Because Chelios did continue to play. And play well. He won two more Norris Trophies (with three more finalist nods), two more Cups, played in 9 more All-Star Games (including one in Montréal in 1993 during which he and Hawks teammate Belfour were hilariously hungover) to add to the two as a Hab, four additional end-of-season First All-Star Team nods (to the one he got in 1988-89) and two Second All-Star Team nods, a World Cup championship with Team USA won at the then-Molson Centre, a silver medal at the 2002 Olympics, and captaining the American team four times - once in a stint that didn't end up going well off the ice (Nagano).
The man was a physical beast. He had the most arduous training habits seen thus far - way tougher than CrossFit, though in the same vein: he'd use his stationary bike for hours at top speed, in his sauna, among other training techniques.

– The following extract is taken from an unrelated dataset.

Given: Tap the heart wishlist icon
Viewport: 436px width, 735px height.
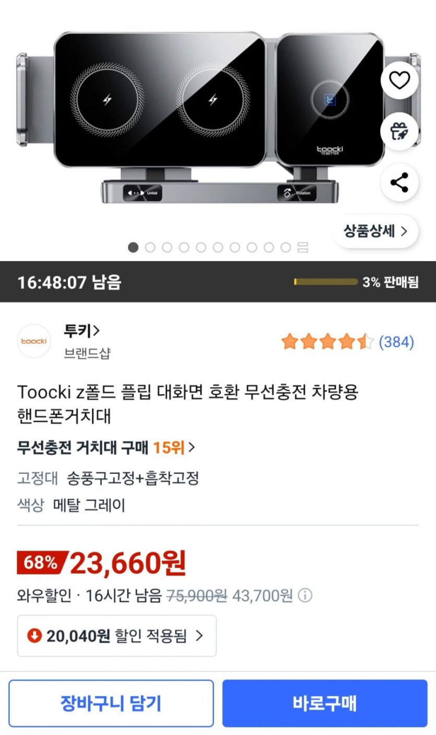Looking at the screenshot, I should point(399,80).
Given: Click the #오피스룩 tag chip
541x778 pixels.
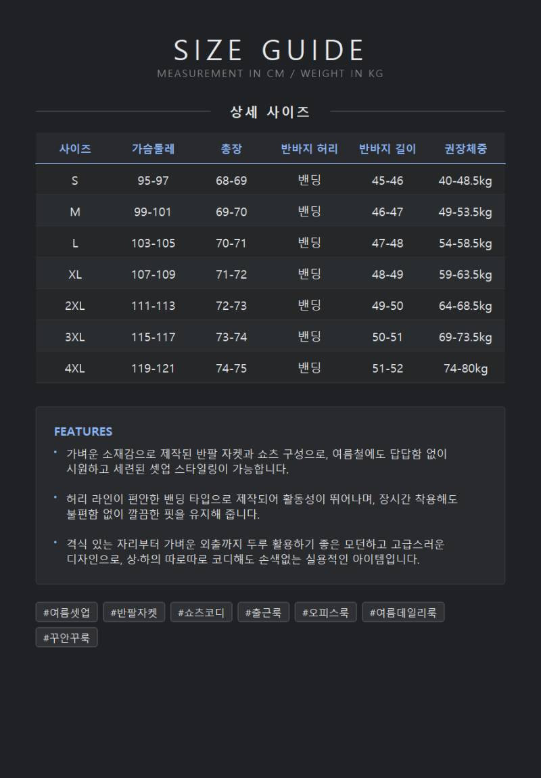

That's why he was able to play at a high level for so long and was the athlete that he was.
On the other hand, he acted like a Chicago mobster at times, threatening commissioner Gary Bettman's life during one lock-out, going against union heads at another, and while he may not have been as overly dirty as Mark Messier, Ulf Samuelsson, Bryan Marchment or Gary Suter, you did not want to get on his bad side because it was going to hurt.
So far, the hockey community has chosen to let his talent and achievements wash over his transgressions - in my opinion, deservedly so, but it's a debate I'm glad I did have in my own mind. I talked about how I viewed him in the top-5 or top-10 of all time about a month and a half ago, and that still stands and will until another suitor is actually worth reconsidering for, which may or may not happen in my lifetime.
So, in my first official Chelios post, here he is wearing the Hawks' classic red (then-away) uniform, from Panini's 2013-14 Totally Certified set, card #TC-CCH of the Red ''regular'' Jersey sub-set, with a white game-worn swatch inserted:
Chelios. In red. With the captain's ''C''. This whole card just fits.